- _Data to use_
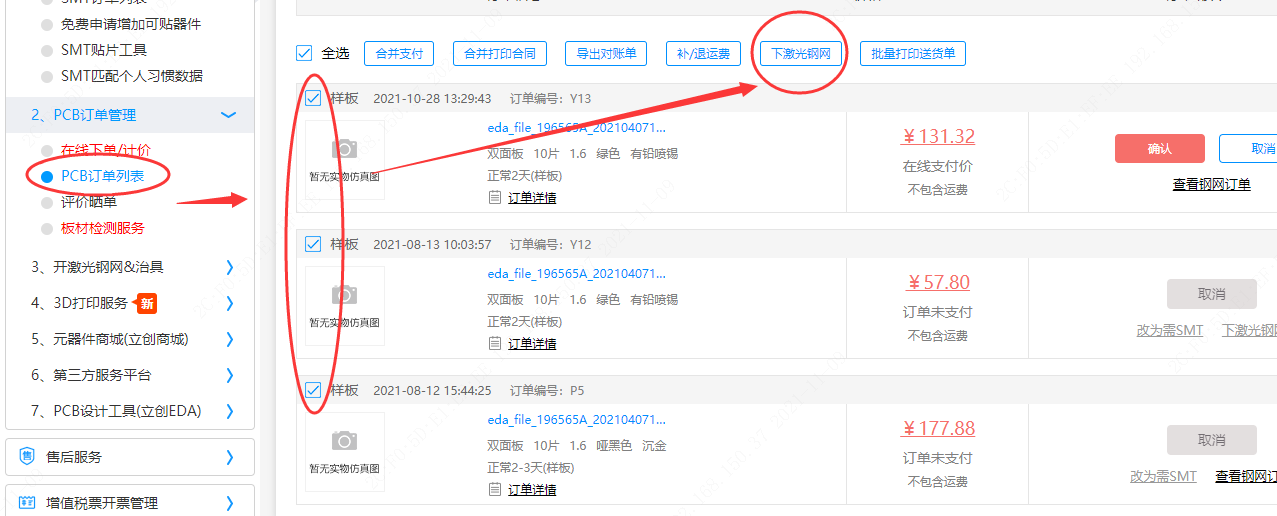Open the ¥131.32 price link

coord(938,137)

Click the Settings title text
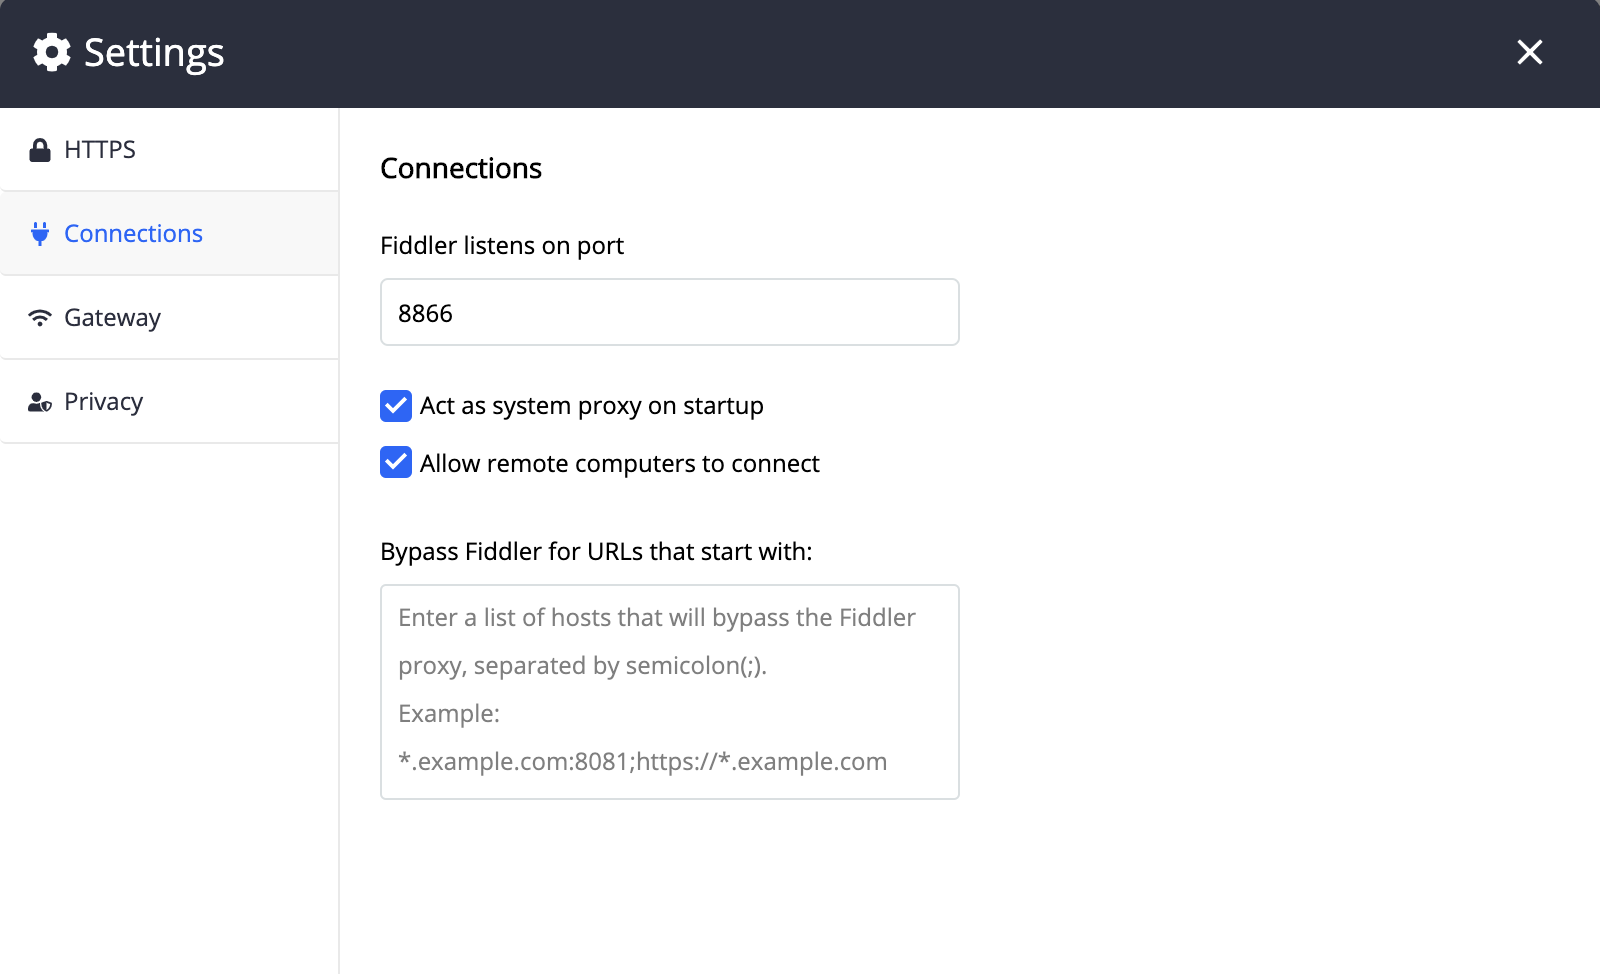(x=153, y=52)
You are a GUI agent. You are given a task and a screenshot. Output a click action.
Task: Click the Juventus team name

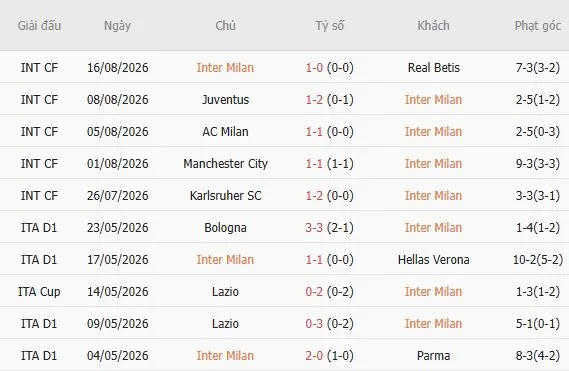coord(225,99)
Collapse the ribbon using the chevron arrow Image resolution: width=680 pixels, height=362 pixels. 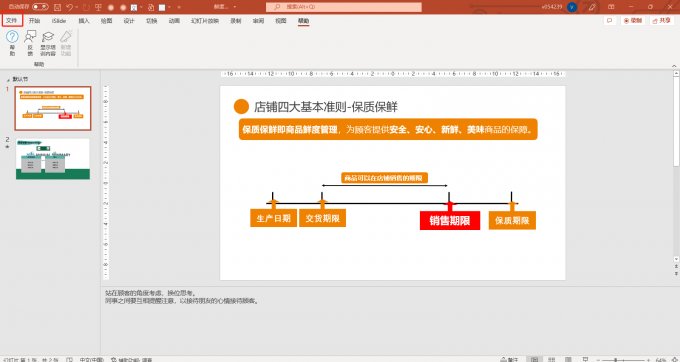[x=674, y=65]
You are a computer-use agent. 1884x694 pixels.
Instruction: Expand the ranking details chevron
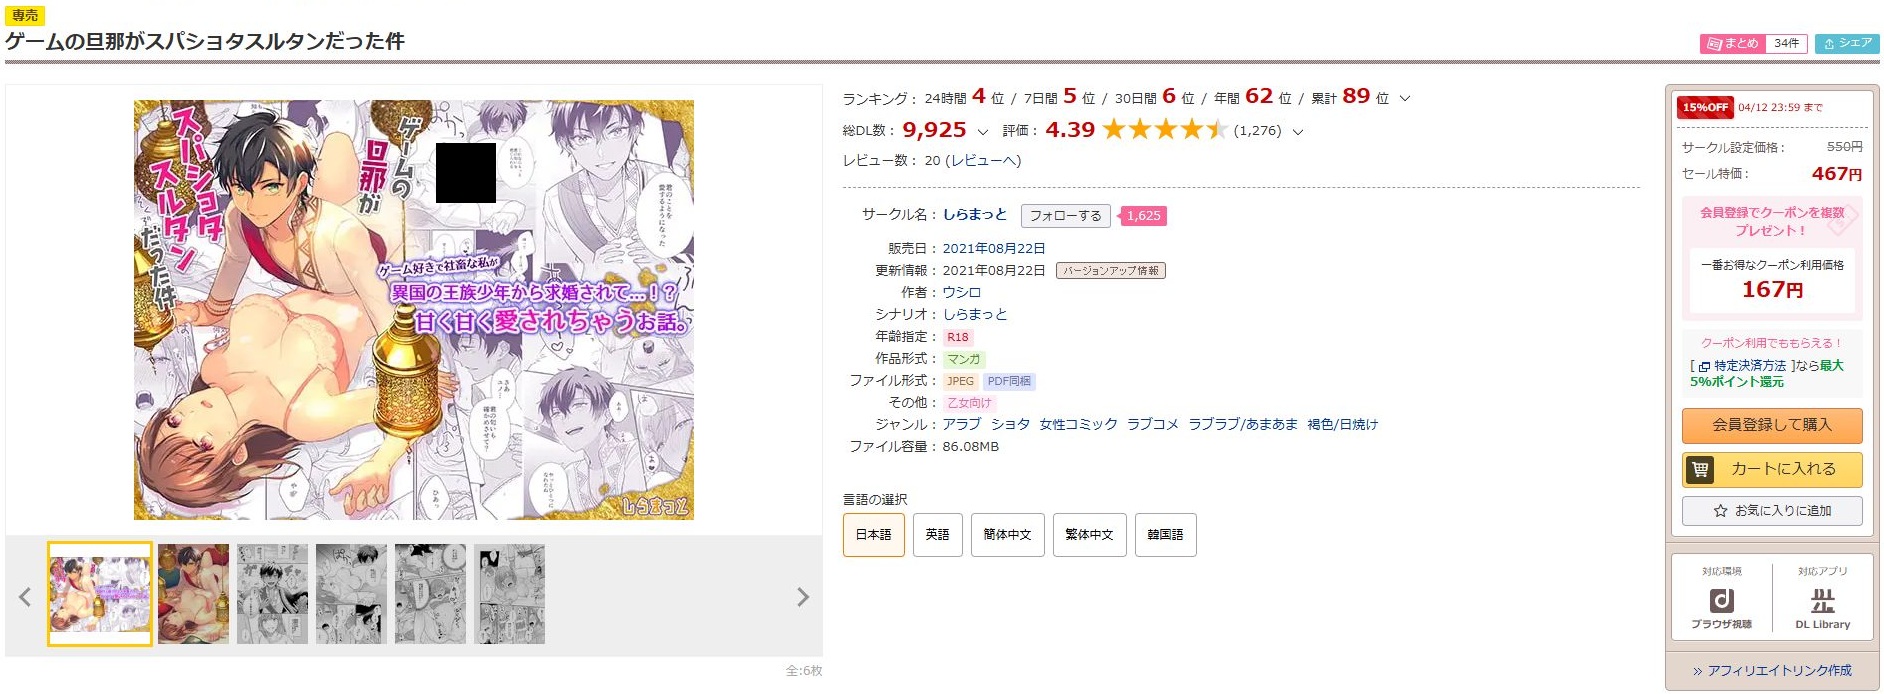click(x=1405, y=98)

...

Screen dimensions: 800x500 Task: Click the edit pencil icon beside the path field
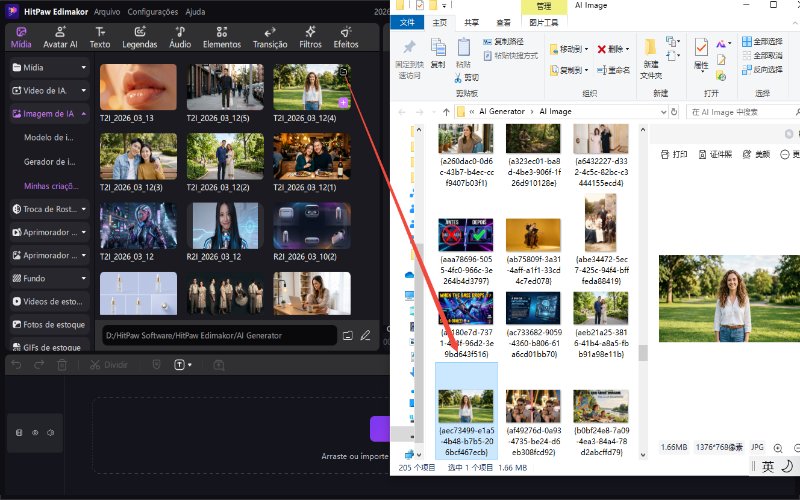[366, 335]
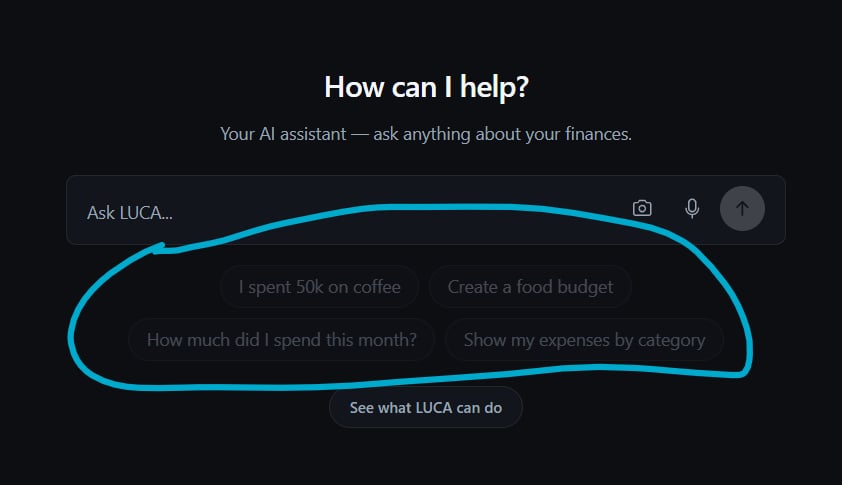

- _Exercise brief_
Looking at the entries above, copy out every line in which "agent" occurs.

- _Solution below_
You are a GUI agent. You are given a task and a screenshot. Output a click action.
You are a computer-use agent. 1884x694 pixels.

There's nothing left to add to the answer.